Exercise brief: Repeat verbatim the lines of the data below, beginning with the line containing "Choose Open Read-Only from the menu" and continuing to the end.
=== Stored data ===
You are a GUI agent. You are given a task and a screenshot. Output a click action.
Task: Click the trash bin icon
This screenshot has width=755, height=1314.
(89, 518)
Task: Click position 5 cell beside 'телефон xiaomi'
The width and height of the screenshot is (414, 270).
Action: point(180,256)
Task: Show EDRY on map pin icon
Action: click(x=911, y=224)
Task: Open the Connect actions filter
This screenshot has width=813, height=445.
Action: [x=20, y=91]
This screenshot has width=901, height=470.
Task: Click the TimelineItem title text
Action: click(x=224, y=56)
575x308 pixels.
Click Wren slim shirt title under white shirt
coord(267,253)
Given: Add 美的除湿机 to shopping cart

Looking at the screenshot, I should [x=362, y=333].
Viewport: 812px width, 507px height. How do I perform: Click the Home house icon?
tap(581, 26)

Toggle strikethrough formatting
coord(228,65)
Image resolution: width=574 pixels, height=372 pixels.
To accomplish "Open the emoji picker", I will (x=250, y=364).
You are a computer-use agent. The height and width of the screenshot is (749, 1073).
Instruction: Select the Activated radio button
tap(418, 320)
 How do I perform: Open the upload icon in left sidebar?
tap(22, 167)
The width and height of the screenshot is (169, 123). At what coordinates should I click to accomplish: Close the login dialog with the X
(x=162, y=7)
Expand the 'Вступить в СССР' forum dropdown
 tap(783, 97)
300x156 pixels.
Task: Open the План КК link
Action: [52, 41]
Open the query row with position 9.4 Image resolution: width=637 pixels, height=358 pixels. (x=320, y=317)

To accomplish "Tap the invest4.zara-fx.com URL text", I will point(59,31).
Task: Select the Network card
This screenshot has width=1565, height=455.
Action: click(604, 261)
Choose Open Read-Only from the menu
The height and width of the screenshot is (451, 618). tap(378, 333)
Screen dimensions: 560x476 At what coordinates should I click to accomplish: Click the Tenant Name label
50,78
===
Task response:
Choose Open Read-Only from the menu
The height and width of the screenshot is (451, 618). tap(378, 333)
Screen dimensions: 560x476 At what coordinates should I click to accomplish: Click the Tenant Name label
50,78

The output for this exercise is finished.